─── Blok Teks ───

Bagi Ali Syariati, pembaharu Islam di Iran, dan Buya Hamka, al-din al-wasath berarti Islam berada di tengah antara esoterisme Kristiani dan eksoterisme Yahudi. Sementara ahlil tafsir, Quraisy Shihab menegaskan, bahwa “Umatan Wasathan” dalam surah al-Baqarah ayat 143, maksudnya adalah umat moderat yang posisinya berada di tengah, yang bisa dilihat oleh semua pihak, dan dari segenap penjuru.
Sebagai istilah untuk penggolongan corak pemikiran dan gerakan istilah “Islam moderat” diperlawankan dengan istilah lain, yaitu Islam radikal. Islam moderat, dalam pengertian yang lazim kita kenal sekarang, adalah corak pemahaman Islam yang menolak cara-cara kekerasan yang dilakukan oleh kalangan lain yang menganut model Islam radikal. Tawfik Hamid (2010), seorang mantan anggota kelompok Islam radikal dari Mesir, al-Jamaah al-Islamiyyah, mendefinisikan Islam moderat sebagai, “a form of Islam that rejects… violent and discriminatory edicts” (Islam yang menolak secara tegas hukum-hukum agama yang membenarkan kekerasan dan diskriminasi). Menurut Hakim di dalam Islam memang ada beberapa hukum yang bisa “disalah-gunakan” untuk membenarkan tindakan terorisme atau kekerasan secara umum. Sebagai contoh adalah hukum tentang jihad yang banyak digunakan untuk melakukan tindak kekerasan dengan berbagai ekspresi seperti perang dan teror. Bagi Hakim, Islam moderat sebagai antitesis Islam radikal adalah model Islam yang menolak kekerasan semacam itu.

───

▶ Yang Harus Dilakukan
Tuliskan kembali tanpa perubahan bagian teks tentang Islam moderat di atas, mulai dari kata-kata "Bagi Ali Syariati, pembaharu" sampai dengan kata-kata "dari segenap penjuru.".

─── Cuplikan Data ───

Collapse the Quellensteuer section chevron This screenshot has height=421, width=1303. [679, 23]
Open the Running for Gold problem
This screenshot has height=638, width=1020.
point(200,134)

───

▶ Hasil Lengkap
Bagi Ali Syariati, pembaharu Islam di Iran, dan Buya Hamka, al-din al-wasath berarti Islam berada di tengah antara esoterisme Kristiani dan eksoterisme Yahudi. Sementara ahlil tafsir, Quraisy Shihab menegaskan, bahwa “Umatan Wasathan” dalam surah al-Baqarah ayat 143, maksudnya adalah umat moderat yang posisinya berada di tengah, yang bisa dilihat oleh semua pihak, dan dari segenap penjuru.